From here, the story of the Cocaine Bear’s final days is known only to squirrels, river otters, and possibly Bigfoot. Humans don’t re-enter the picture until December when the body of a black bear is discovered by Georgian federal officials attempting to reconstruct the path of Thornton’s last drug run. With the dead bear is a lot of cocaine. Like, a three-part Very Special Episode of Miami Vice amount: nearly 90 lbs of white powder, at a street value of $20 million. What wasn’t present at the scene were any human victims. Sorry, movie fans. The only living thing the Cocaine Bear took out in his drug-fueled frenzy was himself.
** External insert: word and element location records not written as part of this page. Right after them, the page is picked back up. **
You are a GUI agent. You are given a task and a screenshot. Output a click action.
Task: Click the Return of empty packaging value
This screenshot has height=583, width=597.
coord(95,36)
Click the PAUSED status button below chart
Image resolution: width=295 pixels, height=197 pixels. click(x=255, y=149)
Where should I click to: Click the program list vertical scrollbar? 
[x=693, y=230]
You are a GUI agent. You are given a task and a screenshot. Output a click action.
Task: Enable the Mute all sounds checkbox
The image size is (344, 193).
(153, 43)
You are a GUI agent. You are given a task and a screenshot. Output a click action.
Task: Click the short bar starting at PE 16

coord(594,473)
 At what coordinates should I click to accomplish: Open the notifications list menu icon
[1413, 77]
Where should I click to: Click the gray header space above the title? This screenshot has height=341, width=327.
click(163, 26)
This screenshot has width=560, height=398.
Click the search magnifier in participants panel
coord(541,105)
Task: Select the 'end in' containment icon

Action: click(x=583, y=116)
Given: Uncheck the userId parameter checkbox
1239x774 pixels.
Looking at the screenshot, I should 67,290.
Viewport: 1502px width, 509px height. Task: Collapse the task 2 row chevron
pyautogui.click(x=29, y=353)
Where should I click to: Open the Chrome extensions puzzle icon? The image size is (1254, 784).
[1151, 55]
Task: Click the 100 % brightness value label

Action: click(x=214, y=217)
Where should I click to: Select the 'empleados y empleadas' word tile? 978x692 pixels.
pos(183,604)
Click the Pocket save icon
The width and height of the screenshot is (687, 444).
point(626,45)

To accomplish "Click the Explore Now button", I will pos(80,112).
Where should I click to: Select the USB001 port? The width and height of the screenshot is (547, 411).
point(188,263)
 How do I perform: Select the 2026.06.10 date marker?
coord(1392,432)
The adult bear’s age isn’t certain, though at 175 pounds, he was either still pretty young, coping with a lean season, or he had discovered the weight suppressant ability of all that nose candy he’d been chomping down. The feds sent the bear to a medical examiner as part of their criminal investigation. The examiner’s findings were… definitely something. For animal lovers, this is where the truth gets grim.
According to the Cocaine Bear’s official merch website, the poor creature’s stomach was packed full of cocaine when he died. The medical examiner went on to claim that just about every horrorshow outcome of a drug overdose had occurred, quote, “Cerebral hemorrhaging, respiratory failure, hyperthermia, renal failure, heart failure, stroke. You name it, that bear had it.”
Though it sounds more like the soon-to-be-legendary bear was Keith Richards’ personal portrait in the attic, it gets far worse for the big fella than the upcoming movie posits. The medical examiner, impressed with the bear’s external condition, packed him off to a taxidermist friend. The resultant stuffed bear was then put on display at the Chattanooga River National Recreation Area, without its infamy spelled out for visitors. It eventually got lost in a storage room shuffle during the early ‘90s, after which some artifacts ended up in a local pawn shop. Including the bear.
The Cocaine Bear’s next leg of his journey involves country music legend Waylon Jennings, and if he doesn’t have a tune on the movie soundtrack, director Elizabeth Banks missed a trick. Jennings liked collecting Americana curios, and, allegedly, he was friends with a former Thornton associate and Vegas gadfly named Ron Thompson. The bear, now one of history’s weirdest white elephant gifts, stayed in Thompson’s mansion until an estate sale in 2009 landed our protagonist in a Chinese medicine shop, where it would grimace mildly at tourists looking for ginseng and acupuncture treatments.